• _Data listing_
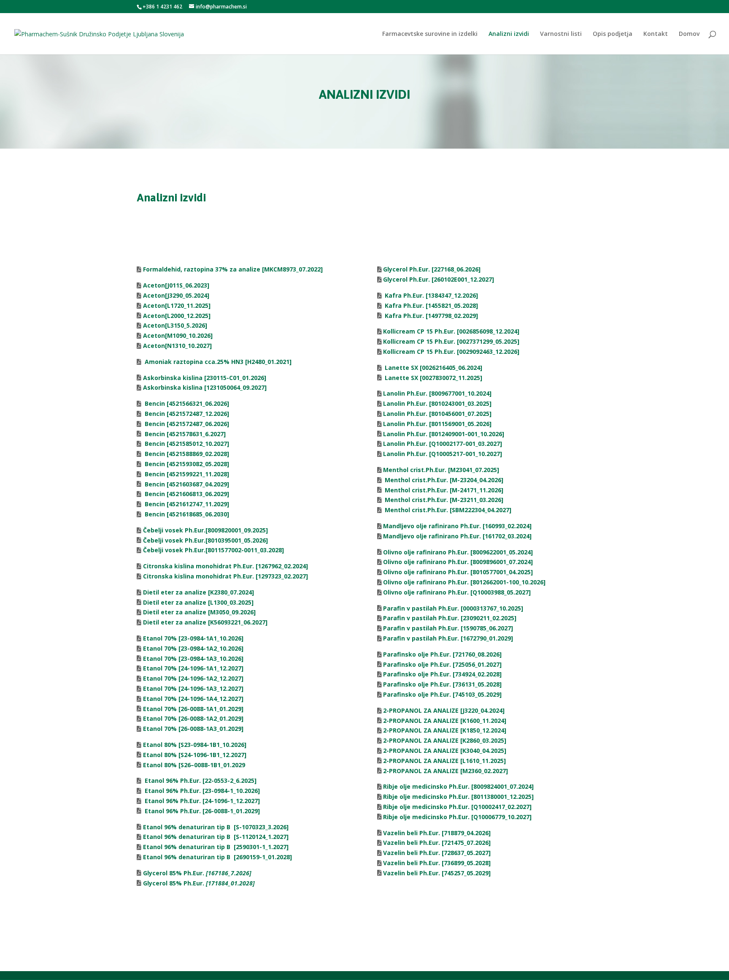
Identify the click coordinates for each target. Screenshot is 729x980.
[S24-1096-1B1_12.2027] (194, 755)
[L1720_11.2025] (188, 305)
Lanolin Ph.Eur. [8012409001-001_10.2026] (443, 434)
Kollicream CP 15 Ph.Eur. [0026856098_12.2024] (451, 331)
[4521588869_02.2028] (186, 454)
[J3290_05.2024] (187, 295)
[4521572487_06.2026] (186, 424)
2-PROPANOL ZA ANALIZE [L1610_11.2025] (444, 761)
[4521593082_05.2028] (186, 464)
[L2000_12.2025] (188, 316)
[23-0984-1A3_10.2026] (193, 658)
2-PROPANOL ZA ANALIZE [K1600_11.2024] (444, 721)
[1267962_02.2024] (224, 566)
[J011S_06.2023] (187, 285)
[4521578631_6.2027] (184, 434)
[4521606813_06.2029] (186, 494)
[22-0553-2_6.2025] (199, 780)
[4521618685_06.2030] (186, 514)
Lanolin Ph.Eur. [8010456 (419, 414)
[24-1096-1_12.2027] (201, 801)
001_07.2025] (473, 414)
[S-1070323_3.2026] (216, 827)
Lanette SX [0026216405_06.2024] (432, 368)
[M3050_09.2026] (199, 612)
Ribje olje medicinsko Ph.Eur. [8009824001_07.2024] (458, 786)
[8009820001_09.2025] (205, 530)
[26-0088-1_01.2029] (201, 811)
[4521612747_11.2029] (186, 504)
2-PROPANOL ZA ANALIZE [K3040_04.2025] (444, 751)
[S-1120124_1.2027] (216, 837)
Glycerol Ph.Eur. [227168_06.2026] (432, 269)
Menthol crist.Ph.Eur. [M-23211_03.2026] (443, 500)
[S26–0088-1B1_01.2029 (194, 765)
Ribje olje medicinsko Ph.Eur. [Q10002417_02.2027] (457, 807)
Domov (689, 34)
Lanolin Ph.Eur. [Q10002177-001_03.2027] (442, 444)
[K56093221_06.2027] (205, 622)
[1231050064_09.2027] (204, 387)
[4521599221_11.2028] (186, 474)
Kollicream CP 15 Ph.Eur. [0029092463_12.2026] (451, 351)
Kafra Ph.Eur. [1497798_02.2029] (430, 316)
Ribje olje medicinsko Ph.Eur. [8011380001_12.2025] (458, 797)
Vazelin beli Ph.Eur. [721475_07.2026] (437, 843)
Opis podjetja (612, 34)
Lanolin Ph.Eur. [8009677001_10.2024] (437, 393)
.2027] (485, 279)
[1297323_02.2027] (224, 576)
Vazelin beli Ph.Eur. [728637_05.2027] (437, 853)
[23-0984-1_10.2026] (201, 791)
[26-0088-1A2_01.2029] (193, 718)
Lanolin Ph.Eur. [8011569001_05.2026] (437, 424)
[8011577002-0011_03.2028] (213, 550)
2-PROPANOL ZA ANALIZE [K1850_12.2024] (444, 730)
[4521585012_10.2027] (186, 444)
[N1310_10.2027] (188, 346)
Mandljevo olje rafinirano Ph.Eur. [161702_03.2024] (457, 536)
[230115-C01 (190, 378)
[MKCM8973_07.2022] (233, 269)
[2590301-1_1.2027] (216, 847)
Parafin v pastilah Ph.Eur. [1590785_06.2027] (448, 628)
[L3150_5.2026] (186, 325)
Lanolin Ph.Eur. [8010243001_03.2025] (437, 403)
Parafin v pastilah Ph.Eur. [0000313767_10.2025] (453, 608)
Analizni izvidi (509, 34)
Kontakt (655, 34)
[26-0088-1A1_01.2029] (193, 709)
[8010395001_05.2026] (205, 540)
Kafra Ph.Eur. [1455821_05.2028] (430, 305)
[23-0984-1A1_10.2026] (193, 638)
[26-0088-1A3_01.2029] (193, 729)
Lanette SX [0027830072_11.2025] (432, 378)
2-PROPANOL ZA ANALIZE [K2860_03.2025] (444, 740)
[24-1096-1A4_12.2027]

• _Written exercise_
Recast the stretch from the start of the entries through the line containing "[4521572487_06.2026] (186, 424)" as a JSON list of strings, one string per line, skipping blank lines. Leave the pictures out of the answer.

• _Result for this task_
[
  "Identify the click coordinates for each target. Screenshot is 729x980.",
  "[S24-1096-1B1_12.2027] (194, 755)",
  "[L1720_11.2025] (188, 305)",
  "Lanolin Ph.Eur. [8012409001-001_10.2026] (443, 434)",
  "Kollicream CP 15 Ph.Eur. [0026856098_12.2024] (451, 331)",
  "[4521588869_02.2028] (186, 454)",
  "[J3290_05.2024] (187, 295)",
  "[4521572487_06.2026] (186, 424)"
]